Marge Simpson is fuming. Not only is she forced to clean up after Bart, listen to Lisa’s incessant saxophone playing and sleep next to Homer, but she didn’t even get a vote in the ASUU primary elections.
Homer received two votes for president of the Associated Students of the University of Utah, Lisa and Maggie both got one. Bart, who has obviously decreased in popularity, only received a vote for ASUU General Assembly.
Ah, the write-ins.
There is nothing like taking a gander at the primary results for all of the weird, quirky and down right creepy votes casted by the weird, quirky and down right creepy students of the student body of this grand university.
Besides from the Simpson clan, many celebrities received votes for president. These include: Cartman, the Fresh Prince of Bel Air, George Bush, Greg Ostertag (with Hot Rod Hundley as his vice president), Joe Camel, Jon Bon Jovi, Lyle Lovett, Mickey Mouse, Ozzy Osbourne, Ralph Nader, Richie Sambora and Spike Lee. Notice that I listed these in alphabetical order starting with the first letter. I would hate to give the illusion that I value one presidential candidate over another.

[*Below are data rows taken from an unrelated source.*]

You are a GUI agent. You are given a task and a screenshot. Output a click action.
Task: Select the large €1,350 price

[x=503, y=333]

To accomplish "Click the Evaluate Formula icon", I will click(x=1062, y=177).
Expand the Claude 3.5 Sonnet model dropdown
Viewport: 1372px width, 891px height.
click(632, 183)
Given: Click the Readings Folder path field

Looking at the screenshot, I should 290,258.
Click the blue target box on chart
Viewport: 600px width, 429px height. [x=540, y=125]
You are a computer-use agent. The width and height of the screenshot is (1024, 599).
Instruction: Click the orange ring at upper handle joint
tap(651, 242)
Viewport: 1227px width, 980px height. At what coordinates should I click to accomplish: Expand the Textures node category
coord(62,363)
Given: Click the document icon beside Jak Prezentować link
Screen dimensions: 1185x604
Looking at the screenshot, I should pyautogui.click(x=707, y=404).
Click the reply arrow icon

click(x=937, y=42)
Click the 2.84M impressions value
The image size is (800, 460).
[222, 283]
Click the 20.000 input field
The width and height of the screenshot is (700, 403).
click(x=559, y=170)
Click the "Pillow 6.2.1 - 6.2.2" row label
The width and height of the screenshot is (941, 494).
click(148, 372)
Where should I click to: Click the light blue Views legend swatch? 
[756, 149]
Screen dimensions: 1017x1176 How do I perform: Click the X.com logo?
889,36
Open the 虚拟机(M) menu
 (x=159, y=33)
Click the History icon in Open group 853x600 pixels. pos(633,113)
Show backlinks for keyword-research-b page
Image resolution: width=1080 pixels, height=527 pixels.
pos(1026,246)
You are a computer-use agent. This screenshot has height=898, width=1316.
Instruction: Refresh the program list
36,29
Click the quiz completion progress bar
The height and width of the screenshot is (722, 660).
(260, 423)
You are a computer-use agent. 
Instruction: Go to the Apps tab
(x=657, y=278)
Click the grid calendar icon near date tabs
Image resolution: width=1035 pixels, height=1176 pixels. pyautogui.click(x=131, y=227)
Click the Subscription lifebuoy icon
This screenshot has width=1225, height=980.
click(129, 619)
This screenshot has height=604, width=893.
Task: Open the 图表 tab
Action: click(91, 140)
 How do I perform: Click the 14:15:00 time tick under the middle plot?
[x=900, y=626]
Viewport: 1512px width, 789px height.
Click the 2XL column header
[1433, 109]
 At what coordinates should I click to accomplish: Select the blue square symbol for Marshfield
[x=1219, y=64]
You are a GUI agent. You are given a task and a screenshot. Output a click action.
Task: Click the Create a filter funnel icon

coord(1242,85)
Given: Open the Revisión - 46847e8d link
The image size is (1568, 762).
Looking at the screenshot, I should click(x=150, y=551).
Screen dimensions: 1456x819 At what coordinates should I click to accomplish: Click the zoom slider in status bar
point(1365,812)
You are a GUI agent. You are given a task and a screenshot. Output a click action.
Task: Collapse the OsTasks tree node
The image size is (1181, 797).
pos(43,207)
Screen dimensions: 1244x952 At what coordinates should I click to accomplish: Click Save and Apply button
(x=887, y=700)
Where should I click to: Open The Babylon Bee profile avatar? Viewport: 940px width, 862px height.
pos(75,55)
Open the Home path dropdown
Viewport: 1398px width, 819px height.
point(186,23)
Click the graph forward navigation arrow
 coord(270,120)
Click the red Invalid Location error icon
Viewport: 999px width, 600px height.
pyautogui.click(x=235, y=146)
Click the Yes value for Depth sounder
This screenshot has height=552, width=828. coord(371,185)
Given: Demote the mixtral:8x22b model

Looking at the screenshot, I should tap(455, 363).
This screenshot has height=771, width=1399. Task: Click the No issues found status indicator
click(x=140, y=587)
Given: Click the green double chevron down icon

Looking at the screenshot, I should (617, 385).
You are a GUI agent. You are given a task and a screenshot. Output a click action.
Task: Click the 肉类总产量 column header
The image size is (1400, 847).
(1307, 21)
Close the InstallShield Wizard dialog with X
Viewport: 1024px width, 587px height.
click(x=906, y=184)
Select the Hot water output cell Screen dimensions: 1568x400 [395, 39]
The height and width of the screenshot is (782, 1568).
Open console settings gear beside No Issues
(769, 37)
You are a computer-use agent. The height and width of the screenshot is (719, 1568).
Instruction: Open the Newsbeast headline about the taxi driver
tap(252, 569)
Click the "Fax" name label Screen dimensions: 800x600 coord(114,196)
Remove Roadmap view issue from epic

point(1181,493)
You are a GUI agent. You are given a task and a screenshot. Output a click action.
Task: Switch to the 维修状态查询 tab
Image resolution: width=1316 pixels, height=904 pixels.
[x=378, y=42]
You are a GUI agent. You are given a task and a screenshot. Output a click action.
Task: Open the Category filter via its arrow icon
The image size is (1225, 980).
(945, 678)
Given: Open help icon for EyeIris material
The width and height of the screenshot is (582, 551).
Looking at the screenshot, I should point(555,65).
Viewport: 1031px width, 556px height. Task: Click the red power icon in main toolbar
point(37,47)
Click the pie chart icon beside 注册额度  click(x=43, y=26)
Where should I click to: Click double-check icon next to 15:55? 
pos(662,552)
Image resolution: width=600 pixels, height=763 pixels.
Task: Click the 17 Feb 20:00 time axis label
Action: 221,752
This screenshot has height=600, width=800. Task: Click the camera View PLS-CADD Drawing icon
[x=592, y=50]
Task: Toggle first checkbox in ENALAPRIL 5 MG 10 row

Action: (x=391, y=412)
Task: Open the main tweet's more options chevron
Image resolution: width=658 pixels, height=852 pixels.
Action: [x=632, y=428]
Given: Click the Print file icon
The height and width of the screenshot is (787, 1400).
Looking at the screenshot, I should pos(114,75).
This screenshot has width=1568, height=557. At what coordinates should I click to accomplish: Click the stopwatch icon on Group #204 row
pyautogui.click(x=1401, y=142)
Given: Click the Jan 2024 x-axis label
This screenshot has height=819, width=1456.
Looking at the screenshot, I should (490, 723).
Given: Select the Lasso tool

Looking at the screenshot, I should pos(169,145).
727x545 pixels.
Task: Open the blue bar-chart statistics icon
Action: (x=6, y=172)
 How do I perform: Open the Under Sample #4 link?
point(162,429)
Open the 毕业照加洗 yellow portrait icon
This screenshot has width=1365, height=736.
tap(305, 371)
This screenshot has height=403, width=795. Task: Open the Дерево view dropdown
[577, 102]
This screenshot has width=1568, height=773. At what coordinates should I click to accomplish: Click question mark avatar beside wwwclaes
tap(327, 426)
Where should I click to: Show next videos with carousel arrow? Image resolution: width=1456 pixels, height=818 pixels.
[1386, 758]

Who am I kidding? Of course, I am biased.
While I understand a vote for Ozzy Osbourne, I respect a vote for Crazy Cocaine Junkie 4 and Fangy McHairgrease five times more, or how about the venerable Jem Truly Outrageous or Marijuana Man. These candidates have much to offer and are far more creative than a simple vote for George Bush, hell, the man holds one presidency he doesn’t need another.
What is truly disappointing is the lack of creativity in some of the colleges. The Graduate School of Architecture produced a vote for Anwar Sadat for Senate, but no great write-in for Assembly. The School of Business came up with no write-ins for Senate, the school’s only saving grace was Assembly votes for Al Gore, Democracy Rules, Jalen Rose, Montgomery C. Burns, More voices are better than one, Running Utes, What does all this mean, Where is the Third Party, Your Mom, Dr. Dre and Snoop Dogg. What type of election would we be running if Snoop didn’t get at least one vote?
Other classic write-ins from the Senate and Assembly races include: Al Roker, Big Bird, Jon Stamos, Vladimir Lenin, apathy, David Duchovny, John Doe, Mr. T, my little sister, The Rock, Bud Light, Steve Gutenberg and Scott’s Butt.
Scott must be proud.
The long list of humorous write-ins show how seriously many students take this ASUU election. And in all actuality, why should they take it seriously? The candidates have tried to draw distinctions among each other. But the distinctions are so thin they are almost invisible. ASUU will undergo no sweeping change if Impact beats Elevation or Elevation beats Impact, so why not have fun with a vote?
All candidates vow to be fiscally responsible with student fees, to help rid campus of its decades-long commuter status and work on the parking problem. Good for them, but neither party has come up with any issue that sets them apart. And when that happens a vote for our friend Fangy McHairgrease or ASUU sucks sounds pretty good.
Today is the last day of the ASUU final election voting and The Daily Utah Chronicle promises to print a list of the most humorous write-in votes in the days to come, so sharpen that wit and log on to www.asuu.utah.edu.